Four months ago, while walking in a park in Phoenix, Arizona, with her son and grandson, my friend, Deb stepped into an unmarked hole. She broke both ankles in that sudden, unforeseeable drop. Unable to stand, walk or do any weight-bearing activity for eight weeks, she began her grueling recovery process from a hospital bed. Through physical therapy, pool therapy and hours of exercises, she has regained some of her ability to get around, including limited walking. While she is grateful to be back on her feet, she feels unstable and hesitant now and has a great fear of falling. Her ongoing pain, along with her concerns of traversing uneven surfaces and of passersby bumping into her, are just a few of the challenges that test her resolve to get around, run errands, shop or meet a friend for coffee. She is currently able to walk about a half mile.

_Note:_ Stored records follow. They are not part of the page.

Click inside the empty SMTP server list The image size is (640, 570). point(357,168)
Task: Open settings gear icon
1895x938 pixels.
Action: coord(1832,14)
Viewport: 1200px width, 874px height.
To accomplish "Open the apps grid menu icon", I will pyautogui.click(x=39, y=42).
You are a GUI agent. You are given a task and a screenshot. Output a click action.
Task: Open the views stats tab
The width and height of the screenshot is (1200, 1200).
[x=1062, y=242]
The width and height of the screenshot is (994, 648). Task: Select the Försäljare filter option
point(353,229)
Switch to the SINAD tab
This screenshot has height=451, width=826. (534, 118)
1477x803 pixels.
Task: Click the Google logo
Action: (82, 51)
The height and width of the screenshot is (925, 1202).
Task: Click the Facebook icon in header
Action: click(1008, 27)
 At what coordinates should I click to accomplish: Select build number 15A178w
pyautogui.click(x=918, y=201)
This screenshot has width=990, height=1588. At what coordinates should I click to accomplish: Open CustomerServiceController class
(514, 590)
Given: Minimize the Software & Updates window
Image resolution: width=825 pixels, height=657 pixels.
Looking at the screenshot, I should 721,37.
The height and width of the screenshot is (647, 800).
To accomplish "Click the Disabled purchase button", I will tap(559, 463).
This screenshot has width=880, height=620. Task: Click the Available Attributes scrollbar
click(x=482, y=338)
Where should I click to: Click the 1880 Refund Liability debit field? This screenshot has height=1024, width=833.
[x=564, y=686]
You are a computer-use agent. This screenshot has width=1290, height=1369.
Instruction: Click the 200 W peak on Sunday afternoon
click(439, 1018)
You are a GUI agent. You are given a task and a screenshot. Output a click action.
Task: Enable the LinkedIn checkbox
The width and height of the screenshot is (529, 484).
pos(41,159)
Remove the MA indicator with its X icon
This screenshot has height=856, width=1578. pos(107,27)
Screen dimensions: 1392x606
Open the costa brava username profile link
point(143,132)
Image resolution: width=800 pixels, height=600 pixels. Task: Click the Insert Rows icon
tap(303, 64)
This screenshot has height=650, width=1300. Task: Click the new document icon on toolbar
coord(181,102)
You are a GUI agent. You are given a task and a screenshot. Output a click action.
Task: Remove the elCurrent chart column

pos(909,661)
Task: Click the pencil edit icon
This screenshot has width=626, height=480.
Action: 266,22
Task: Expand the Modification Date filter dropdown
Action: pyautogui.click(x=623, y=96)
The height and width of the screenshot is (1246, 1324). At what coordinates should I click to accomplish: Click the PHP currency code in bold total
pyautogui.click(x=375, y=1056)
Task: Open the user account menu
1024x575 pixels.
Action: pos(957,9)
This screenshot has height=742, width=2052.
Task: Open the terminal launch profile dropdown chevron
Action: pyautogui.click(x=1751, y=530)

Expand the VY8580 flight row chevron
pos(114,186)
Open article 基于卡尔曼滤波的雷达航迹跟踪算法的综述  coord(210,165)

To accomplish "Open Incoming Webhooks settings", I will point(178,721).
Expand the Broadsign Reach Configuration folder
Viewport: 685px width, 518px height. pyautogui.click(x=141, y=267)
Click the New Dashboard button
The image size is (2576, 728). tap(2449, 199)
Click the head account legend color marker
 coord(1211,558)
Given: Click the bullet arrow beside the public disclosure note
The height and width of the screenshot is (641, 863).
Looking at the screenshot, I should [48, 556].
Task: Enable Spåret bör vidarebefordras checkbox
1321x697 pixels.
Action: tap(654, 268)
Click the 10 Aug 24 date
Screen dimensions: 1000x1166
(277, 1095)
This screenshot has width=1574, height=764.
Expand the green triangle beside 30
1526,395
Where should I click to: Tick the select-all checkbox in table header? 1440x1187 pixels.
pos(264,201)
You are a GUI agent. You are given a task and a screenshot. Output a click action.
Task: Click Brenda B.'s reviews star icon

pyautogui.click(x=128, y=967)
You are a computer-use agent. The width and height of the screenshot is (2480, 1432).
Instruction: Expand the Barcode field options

John, her husband of forty-one years and an avid cyclist, was thinking of ways Deb could increase her mobility. He wanted something that would be safe and help her to move more confidently through her day. A traditional bicycle was not an option, given the need to bear full body weight on one leg as the bike comes to a stop. He asked himself, “What would I want if I couldn’t bike on two wheels?” And the answer came to him: a tricycle!
Deb thought it was a great idea and together they set out to select and purchase a three-wheeled solution. Initially, she didn’t know how people would react to seeing an adult riding a trike but was pleasantly surprised; “People look at me and they smile, and I think, they want one.”
Deb is thrilled with her new mobility. The trike gives her a freedom that she has not enjoyed since that fateful day in March. She has worked up to riding a couple miles to a community pool where she continues her recovery regimen. She also rides simply for her own enjoyment along a river trail in her rural neighborhood. “It is amazing! I can pedal better than I can walk. I am starting to feel like Debbie again because I can do things I did before.”
She has named her trike, “Sachi” (pronounced, “Sah-chee”), a female name of Japanese origin that means joy or happiness.
With ongoing therapy and exercises, Deb is hopeful to realize increased mobility and independence, but at this point her prognosis is not fully known. Recovery may take a year or more. As a woman of faith, Deb endeavors to view life as a glass half full, but she is quick to admit that some days the glass appears more empty. I know she would appreciate your thoughts, prayers and well wishes as she and Sachi roll along the path of recovery together.
A special note to you, Deb: Thank you for letting me share your story, my friend. I think it will inspire and encourage RLAG Cycling readers. Should you and Sachi ever find yourself back in Portland, Ride Like A Girl Cycling (along with a band of girlfriends) would be honored to host you on a ride along the Portland Waterfront to celebrate your hard work, remarkable recovery to date and to affirm that you are not rolling alone.